12. Aux termes de l'article L. 145-7-1 du code de commerce, créé par la loi n° 2009-888 du 22 juillet 2009, les baux commerciaux signés entre les propriétaires et les exploitants de résidences de tourisme mentionnées à l'article L. 321-1 du code du tourisme sont d'une durée de neuf ans minimm, sans possibilité de résiliation à l'expiration d'une période triennale.

13. Ce texte, qui déroge à la faculté de résilier le bail à échéance triennale, reconnue au locataire par l'article L. 145-4 du code de commerce, est d'ordre public et applicable aux baux en cours au jour de son entrée en vigueur (3e Civ., 9 février 2017, pourvoi n° 16-10.350, Bull. 2017, III, n° 19).

14. En l'absence de précision textuelle, il y a lieu de déterminer si cette impossibilité de résiliation à l'expiration d'une période triennale s'applique aux baux renouvelés.

15. Il résulte des travaux parlementaires que l'objectif poursuivi par le législateur est de rendre fermes les baux commerciaux entre l'exploitant et les propriétaires d'une résidence de tourisme classée afin d'assurer la pérennité de l'exploitation pendant une période initiale minimale de neuf ans.

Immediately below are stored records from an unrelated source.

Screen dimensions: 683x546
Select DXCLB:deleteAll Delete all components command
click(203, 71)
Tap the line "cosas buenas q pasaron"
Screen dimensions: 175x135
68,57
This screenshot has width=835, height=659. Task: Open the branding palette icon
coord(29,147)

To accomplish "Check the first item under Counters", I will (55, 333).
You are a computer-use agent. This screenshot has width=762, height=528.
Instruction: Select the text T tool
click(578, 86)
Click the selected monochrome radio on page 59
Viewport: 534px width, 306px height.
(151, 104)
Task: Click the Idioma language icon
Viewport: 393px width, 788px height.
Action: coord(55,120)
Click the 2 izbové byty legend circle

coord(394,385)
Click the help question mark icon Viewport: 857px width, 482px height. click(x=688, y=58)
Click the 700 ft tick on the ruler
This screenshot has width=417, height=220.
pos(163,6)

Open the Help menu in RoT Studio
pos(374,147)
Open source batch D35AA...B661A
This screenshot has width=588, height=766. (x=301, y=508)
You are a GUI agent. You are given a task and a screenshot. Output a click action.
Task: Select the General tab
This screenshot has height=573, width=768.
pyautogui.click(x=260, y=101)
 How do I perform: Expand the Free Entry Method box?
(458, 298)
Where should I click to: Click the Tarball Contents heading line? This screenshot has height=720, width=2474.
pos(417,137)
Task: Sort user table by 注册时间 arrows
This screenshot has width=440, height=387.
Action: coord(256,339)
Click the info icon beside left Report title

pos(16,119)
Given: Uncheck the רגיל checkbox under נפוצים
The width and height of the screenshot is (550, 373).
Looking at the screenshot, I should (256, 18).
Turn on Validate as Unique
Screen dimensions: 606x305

16. Par ailleurs, selon l'article L. 145-12 du code de commerce, également d'ordre public (3e Civ., 2 octobre 2002, pourvoi n° 01-02.781, Bull. 2002, III, n° 194), sauf accord des parties pour une durée plus longue, la durée du bail renouvelé est de neuf ans, et les dispositions des deuxième et troisième alinéas de l'article L. 145-4 du même code, relatives au droit de résiliation du locataire et du bailleur, sont applicables au cours du bail renouvelé.

17. Il en résulte que l'article L. 145-7-1 du code de commerce n'est pas applicable aux baux renouvelés soumis au seul article L. 145-12 du même code.

18. Ayant constaté que le bail existant entre les parties était un bail renouvelé, la cour d'appel en a exactement déduit que l'article L. 145-7-1 du code de commerce ne s'appliquait pas.

19. Le moyen n'est donc pas fondé.

PAR CES MOTIFS, la Cour :

REJETTE le pourvoi ;

Condamne la société 3E aux dépens ;

En application de l'article 700 du code de procédure civile, rejette les demandes ; Ainsi fait et jugé par la Cour de cassation, troisième chambre civile, et prononcé par le président en son audience publique du sept septembre deux mille vingt-trois.